July 18, 2024
This week, we spotlight Mistral AI, a startup that went from nothing
to a $6 billion valuation in just one year
Mistral AI is Europe's entry into the race for AI. Their mission is to democratize AI by making high-performance models accessible to the public. Unlike expensive models restricted to large companies, Mistral AI’s open-source models are low-cost and customizable, offering powerful tools for smaller companies and developers.
“We aimed to create a powerful, efficient model that democratizes access to advanced AI technologies”
Their primary model, Mistral 7B, is designed to support 80 programming languages and handle tasks such as language processing, code creation, and data analysis while remaining open-source for public use.
The Open-Source Founders
Arthur Mensch, Guillaume Lample, and Timothée Lacroix co-founded Mistral AI in early 2023. Together the trio brought extensive experience working on machine learning and AI models they were developing at DeepMind and Meta. Noticing that the trend towards closed, proprietary models at major tech companies was stifling innovation and eliminating user collaboration and transparency, they left their corporate roles to create Mistral AI.
With only 91 employees, Mistral has a much smaller team compared to the 2,000 employees at OpenAI or the 182,000 at Google. Despite this, they have managed to create AI models that rank second in performance, just behind those of OpenAI. The founders attribute this success to their commitment to open-source development.

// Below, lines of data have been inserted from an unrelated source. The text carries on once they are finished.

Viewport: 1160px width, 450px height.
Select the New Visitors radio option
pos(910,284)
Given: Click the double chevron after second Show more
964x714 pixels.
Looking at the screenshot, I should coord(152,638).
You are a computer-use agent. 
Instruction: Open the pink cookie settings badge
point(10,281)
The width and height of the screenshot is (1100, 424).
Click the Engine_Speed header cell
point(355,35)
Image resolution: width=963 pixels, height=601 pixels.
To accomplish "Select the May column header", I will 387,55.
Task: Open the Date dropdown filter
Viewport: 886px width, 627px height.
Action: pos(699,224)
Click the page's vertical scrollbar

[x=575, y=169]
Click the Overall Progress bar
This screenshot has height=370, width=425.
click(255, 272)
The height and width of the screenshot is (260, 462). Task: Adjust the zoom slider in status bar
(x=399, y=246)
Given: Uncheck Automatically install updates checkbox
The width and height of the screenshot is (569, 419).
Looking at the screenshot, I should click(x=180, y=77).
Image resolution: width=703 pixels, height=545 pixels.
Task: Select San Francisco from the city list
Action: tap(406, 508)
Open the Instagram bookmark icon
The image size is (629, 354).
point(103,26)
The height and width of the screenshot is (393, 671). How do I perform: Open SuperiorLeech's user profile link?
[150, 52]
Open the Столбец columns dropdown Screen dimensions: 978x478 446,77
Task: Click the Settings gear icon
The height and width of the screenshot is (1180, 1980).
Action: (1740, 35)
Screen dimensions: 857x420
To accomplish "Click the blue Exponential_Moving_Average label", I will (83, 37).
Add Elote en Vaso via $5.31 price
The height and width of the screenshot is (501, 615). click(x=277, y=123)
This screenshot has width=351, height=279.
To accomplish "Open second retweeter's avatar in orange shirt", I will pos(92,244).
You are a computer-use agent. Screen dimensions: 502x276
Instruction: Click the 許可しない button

“We believe that open-source is the way forward for AI. It allows us to out-innovate by leveraging community feedback to accelerate the development cycle.”
Will Mistral AI Outpace The US?
Mistral AI’s open-source strategy and cost-efficient models position it as a serious competitor to US giants like OpenAI and Google. Their commitment to transparency and community collaboration sets them apart, potentially disrupting the dominance of proprietary models.Having partnered with Microsoft and Snowflake, they have made significant steps towards reducing the compute costs of these models. By focusing on smaller, highly efficient models, they have minimized the resources needed for the training and deployment of their AI models, resulting in data costs that are 60% lower than OpenAI’s.
“It's super important to get to a state where using these AI models is super cheap, so that AI can be used everywhere without cost barriers.”
Looking ahead, Mistral AI aims to expand its model offerings and continue its focus on making AI accessible and affordable. Having raised $600 million in its most recent Series B, the startup is set to expand the team and invest heavily in the scalability of its products.